Germany to Allow Opening of Huge Holocaust Archive
April 19, 2006German Justice Minister Brigitte Zypries announced the decision in Washington after meeting with Sara Bloomfield, the director of the US Holocaust Museum.
"I am happy to be able to announce to you today that Germany has changed its viewpoint and will agree to a fast revision of the (1955) Bonn Agreements" which govern the handling of the vast archive of 30 million records, Zypries said.
Under the supervision of 11 nations since the war, access to the archive, based in Bad Arolsen, Germany, has been restricted mainly to the International Committee of the Red Cross, which has used it to help people trace their relatives.
But historians and the general public have been barred from access, with Germany reportedly the main force in recent years blocking the archive's opening on privacy grounds.
A final decision on opening the archive will be made at the annual meeting of the 11 countries overseeing it on May 17 in Luxembourg.
The decision could see the release of digital copies of the documents to repositories managed by the 11 countries.
"This archive will have immense historical significance and will be a terrific boon for scholars for several generations," Bloomfield said.
Meticulous Nazi documentation to be revealed
The archive, known formally as the International Tracing Service (ITS), comprises meticulous Nazi documentation of death camp inmates, conscription workers and others. The records were seized by the Allied forces after the German regime fell in 1945; they also include postwar records the Allies kept on resettling refugees.
They have been central to people searching for loved ones after World War II, especially for Jews whose relatives were sent to Nazi concentration camps, where many millions died.
They have also been used to help people who were victims of Nazi forced labor programs seek indemnification under international agreements made after the war.
The ITS still receives hundreds of thousands of inquiries each year about people possibly mentioned in the records.
Researchers and historians of the Holocaust have been especially critical of the policy to restrict access to the ITS, arguing the documents would help complete a picture of the Nazi slaughter of millions of Jews.
German opposition based on possible misuse of information
In 1998 the ITS commission declared itself unanimously in favor of opening up the records, and began scanning the documents into digital form the next year.
According to Holocaust Museum historian Paul Shapiro, about half of the ITS collection has been digitized.
But Germany and some others had continued to resist the opening, holding that the records involve private information about individuals that could be misused.
The 1955 Bonn agreement requires the ITS to ensure that no data is published that could harm the former Nazi victims or their families.
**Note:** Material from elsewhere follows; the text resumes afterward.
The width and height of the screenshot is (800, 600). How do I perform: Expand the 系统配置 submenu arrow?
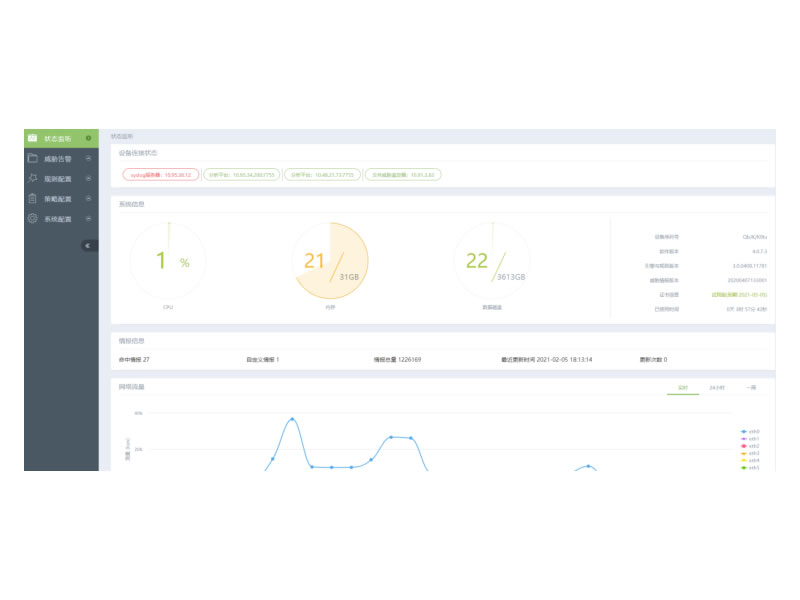(x=88, y=218)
According to the ITS website, the documents contain "information about hereditary diseases, pseudo-medical experiments, categories of reasons for arrest ... illegitimate children, etc."
Personal testimonies important for understanding and learning
Zypries said Tuesday that Germany had now changed its position after gaining confidence that personal records would not be abused. "Our point of view is that the protection of privacy rights has reached by now a standard high enough to ensure ... the protection of privacy of those concerned," Zypries said.
Gideon Taylor of the Conference on Jewish Material Claims against Germany lauded the decision.
"These records have been awaited for years by Holocaust survivors and scholars of this terrible period. Their release while survivors are still alive will enable these documents to be enhanced and explained through personal testimony of those who lived through the Nazi era," Taylor said.